All this without losing sight of the quality “to which we are condemned” in the opinion of Hans Terzer, enologist at the Cantina di San Michele Appiano “because in this small area we can not compete with large regions and productions. The slopes force us to work mostly by hand, so we have to sell at reasonable prices and these prices can only be achieved with quality. And that's why we need a spirit of observation, which requires time and patience”. And this is true for the individual, but South Tyrol is also very high level cooperation: “Teamwork is what has helped us to leave the difficult 70s and 80s - said Willi Stürz, enologist at the Cantina di Tramin - because the viticulture here is very fragmented and join forces was the only way to grow and establish ourselves as a quality wine-producing region, especially in the vineyard”. Also with protocols built ad hoc with its members, as did the Kurtatsch Winery: an incentive to increase the sustainability of the vineyards without oppressing and recognizing an economic incentive increasingly higher to those who implement more parts.

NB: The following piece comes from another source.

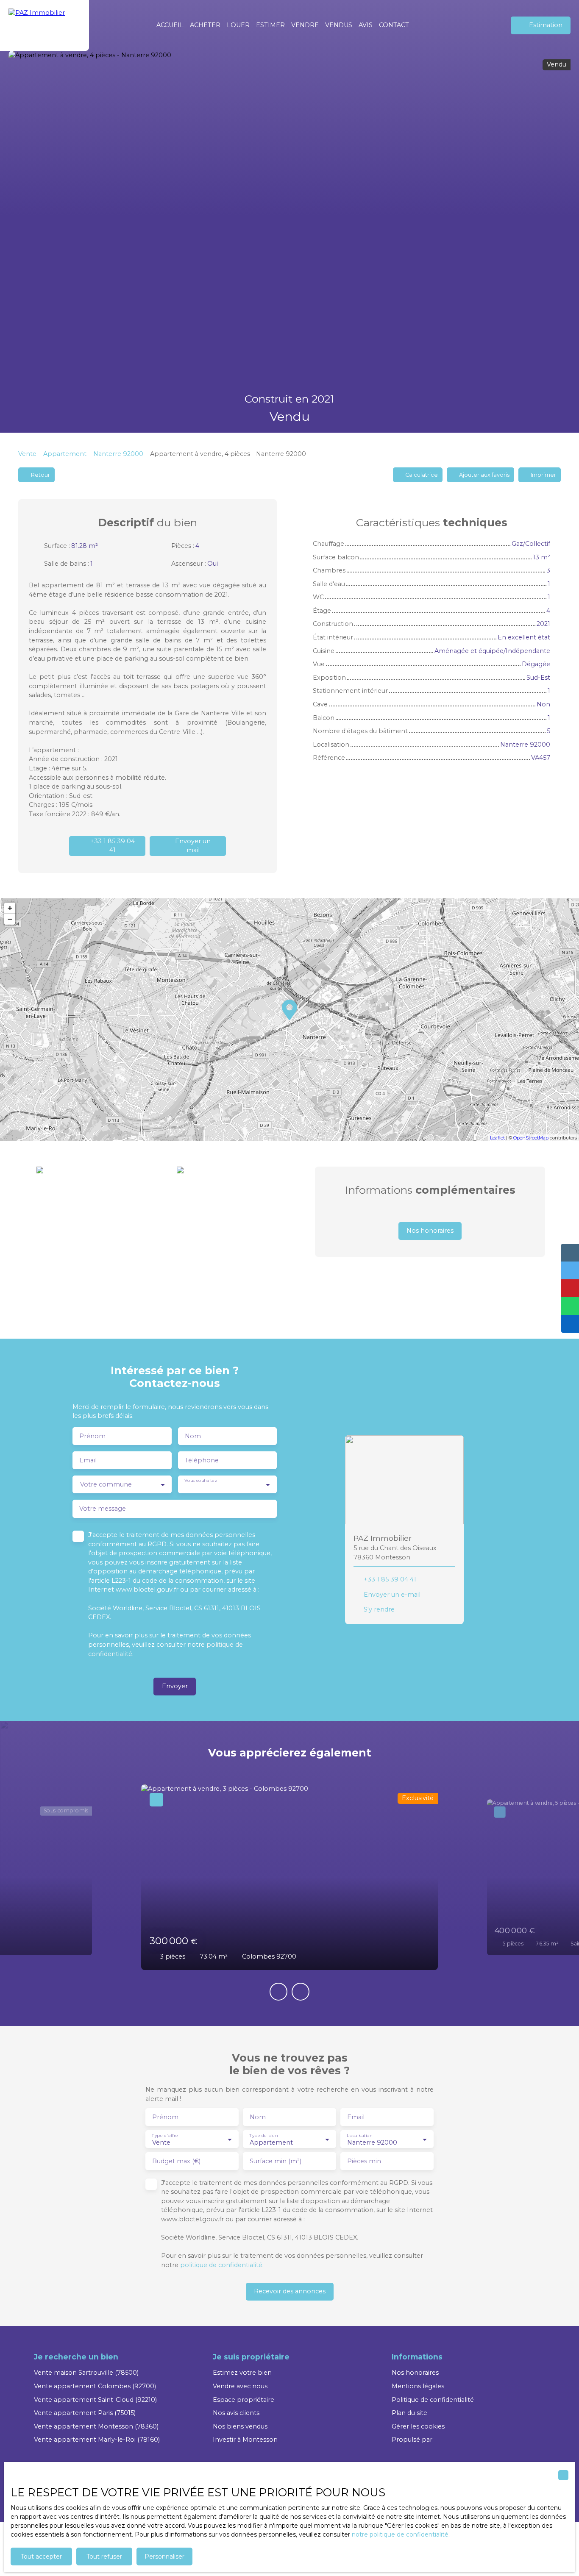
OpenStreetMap (530, 1138)
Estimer (270, 25)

Quality that is also found in the glass: with a Schiava that is reaching ever higher levels of enjoyment (and increasingly adherent to the vine); a Pinot Bianco that - on the contrary - should regain that adherence; a Pinot Nero that has known better vintages but with isolated peaks of excellence; Sylvaner, Kerner and Grüner Veltliner, vines that are less and less “minor”; and a Gewürztraminer that, in its various expressions, is increasingly confirmed as the mother variety of this variegated South Tyrol.